- [CHALLENGES]
[a] Reproduce word for word the part of the bcache patch that opens with the words containing "dc->writeback_rate_d_term = 30;" and closes with "if (IS_ERR(dc->writeback_thread))".
[b] Answer these questions from the bcache patch, marking each answer (i), (ii) or (iii) to match:
(i) What load average does the author report after booting the test VM without the patch?
(ii) How many files does the patch change?
(iii) In super.c, what value is returned if bch_cached_dev_writeback_start fails?
[c] Condense the paragraph of the bcache patch that begins "Without this patch I see kernel warnings" into a shorter form, keeping its main facts.

- [TEXT PROVIDED]

------------------------------------

Discussion:
[PATCH] bcache: fix uninterruptible sleep in writeback thread
Slava Pestov
2014-05-01 21:52:30 UTC
Permalink
There were two issues here:

- writeback thread did not start until the device first became dirty
- writeback thread used uninterruptible sleep once running

Without this patch I see kernel warnings printed and a load average of
1.52 after booting my test VM. With this patch the warnings are gone and
the load average is near 0.00 as expected.
---
drivers/md/bcache/super.c | 3 +++
drivers/md/bcache/writeback.c | 13 +++++++++----
drivers/md/bcache/writeback.h | 3 ++-
3 files changed, 14 insertions(+), 5 deletions(-)

diff --git a/drivers/md/bcache/super.c b/drivers/md/bcache/super.c
index 926ded8..3ebe829 100644
--- a/drivers/md/bcache/super.c
+++ b/drivers/md/bcache/super.c
@@ -1041,6 +1041,9 @@ int bch_cached_dev_attach(struct cached_dev *dc, struct cache_set *c)
*/
atomic_set(&dc->count, 1);

+ if (bch_cached_dev_writeback_start(dc))
+ return -ENOMEM;
+
if (BDEV_STATE(&dc->sb) == BDEV_STATE_DIRTY) {
bch_sectors_dirty_init(dc);
atomic_set(&dc->has_dirty, 1);
diff --git a/drivers/md/bcache/writeback.c b/drivers/md/bcache/writeback.c
index f4300e4..08c1abb 100644
--- a/drivers/md/bcache/writeback.c
+++ b/drivers/md/bcache/writeback.c
@@ -239,7 +239,7 @@ static void read_dirty(struct cached_dev *dc)
if (KEY_START(&w->key) != dc->last_read ||
jiffies_to_msecs(delay) > 50)
while (!kthread_should_stop() && delay)
- delay = schedule_timeout_uninterruptible(delay);
+ delay = schedule_timeout_interruptible(delay);

dc->last_read = KEY_OFFSET(&w->key);

@@ -436,7 +436,7 @@ static int bch_writeback_thread(void *arg)
while (delay &&
!kthread_should_stop() &&
!test_bit(BCACHE_DEV_DETACHING, &dc->disk.flags))
- delay = schedule_timeout_uninterruptible(delay);
+ delay = schedule_timeout_interruptible(delay);
}
}

@@ -478,7 +478,7 @@ void bch_sectors_dirty_init(struct cached_dev *dc)
dc->disk.sectors_dirty_last = bcache_dev_sectors_dirty(&dc->disk);
}

-int bch_cached_dev_writeback_init(struct cached_dev *dc)
+void bch_cached_dev_writeback_init(struct cached_dev *dc)
{
sema_init(&dc->in_flight, 64);
init_rwsem(&dc->writeback_lock);
@@ -494,14 +494,19 @@ int bch_cached_dev_writeback_init(struct cached_dev *dc)
dc->writeback_rate_d_term = 30;
dc->writeback_rate_p_term_inverse = 6000;

+ INIT_DELAYED_WORK(&dc->writeback_rate_update, update_writeback_rate);
+}
+
+int bch_cached_dev_writeback_start(struct cached_dev *dc)
+{
dc->writeback_thread = kthread_create(bch_writeback_thread, dc,
"bcache_writeback");
if (IS_ERR(dc->writeback_thread))

------------------------------------

- [SUPPLIED ENTRIES]

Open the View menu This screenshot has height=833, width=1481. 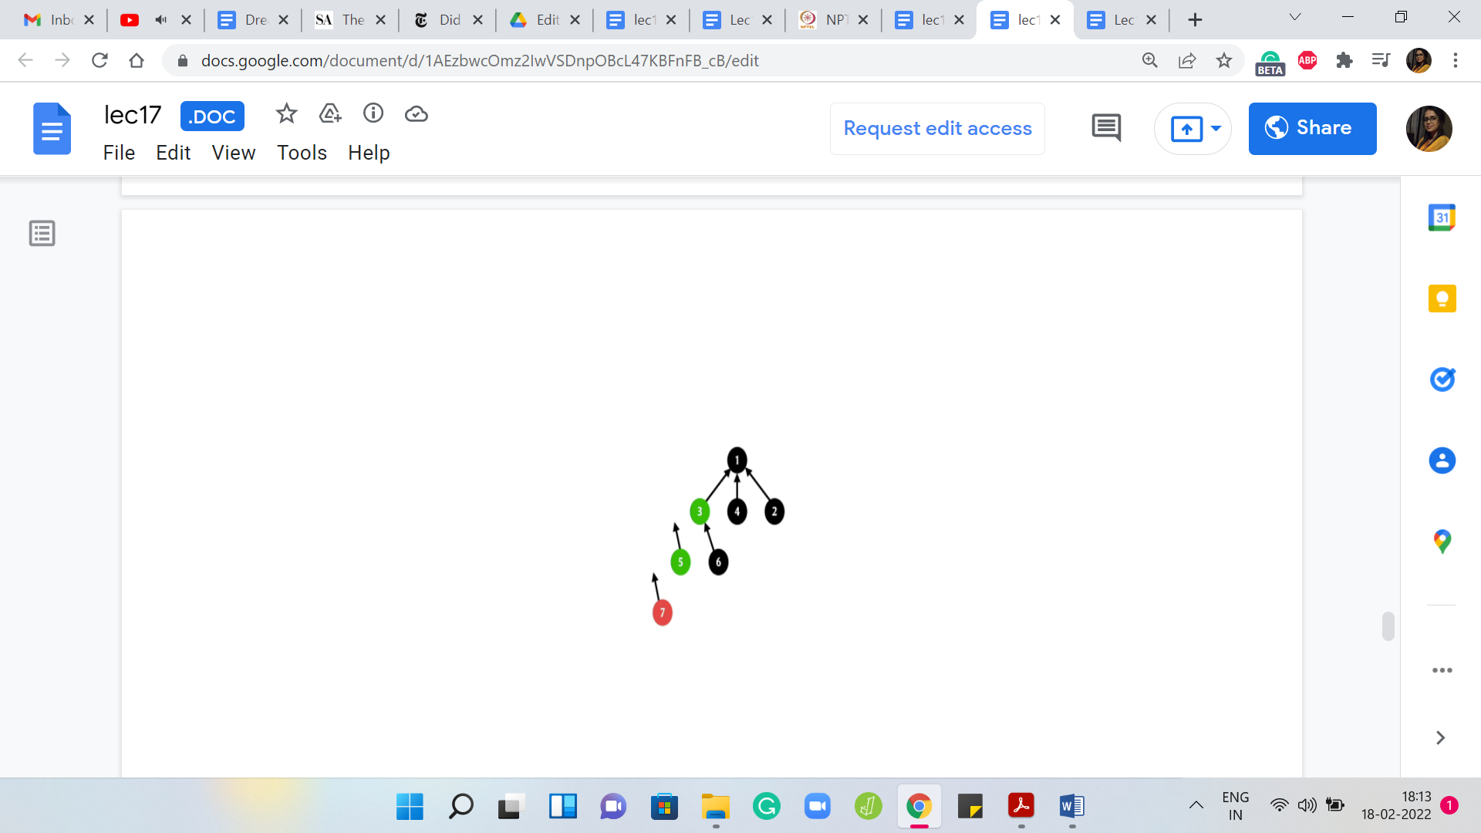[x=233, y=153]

------------------------------------

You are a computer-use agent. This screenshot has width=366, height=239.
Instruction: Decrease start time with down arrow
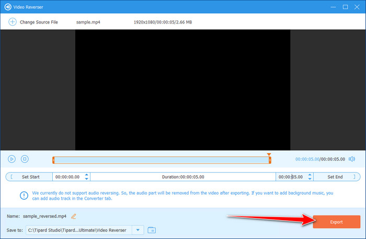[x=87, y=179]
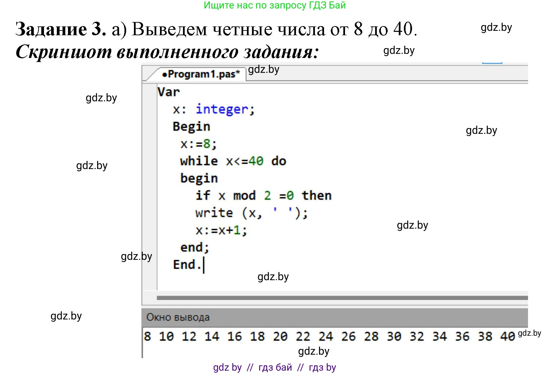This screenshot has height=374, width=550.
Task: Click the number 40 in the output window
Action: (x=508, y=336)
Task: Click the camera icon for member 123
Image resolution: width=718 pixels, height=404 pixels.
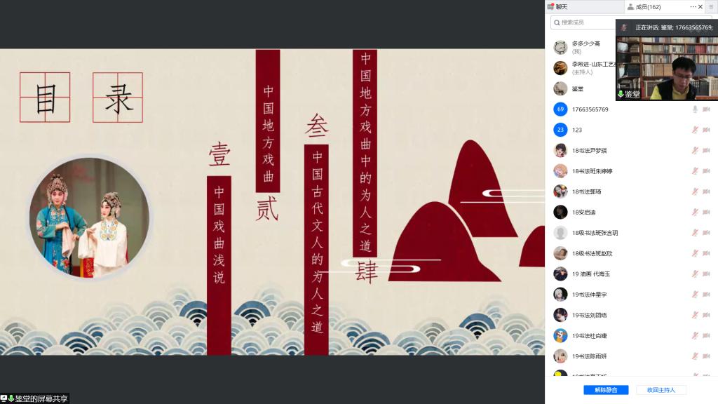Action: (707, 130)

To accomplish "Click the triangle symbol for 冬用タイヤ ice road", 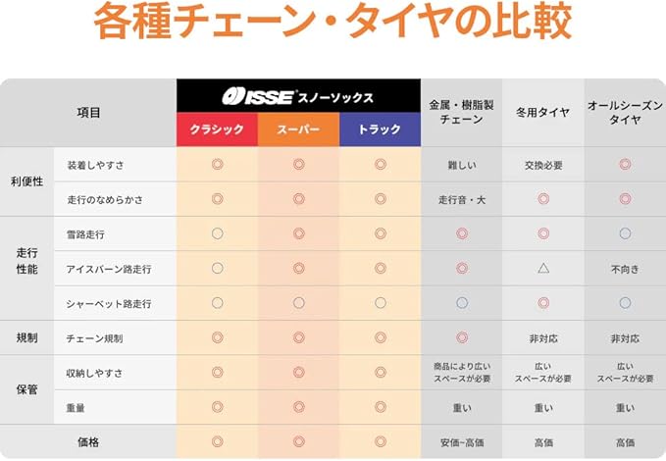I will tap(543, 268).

------------------------------------

- [RESPONSES]
[a]
dc->writeback_rate_d_term = 30;
dc->writeback_rate_p_term_inverse = 6000;

+ INIT_DELAYED_WORK(&dc->writeback_rate_update, update_writeback_rate);
+}
+
+int bch_cached_dev_writeback_start(struct cached_dev *dc)
+{
dc->writeback_thread = kthread_create(bch_writeback_thread, dc,
"bcache_writeback");
if (IS_ERR(dc->writeback_thread))

[b]
(i) 1.52
(ii) 3 files
(iii) -ENOMEM

[c] Without the patch, booting the test VM produces kernel warnings and a load average of 1.52. With the patch, the warnings disappear and the load average is near 0.00, as expected.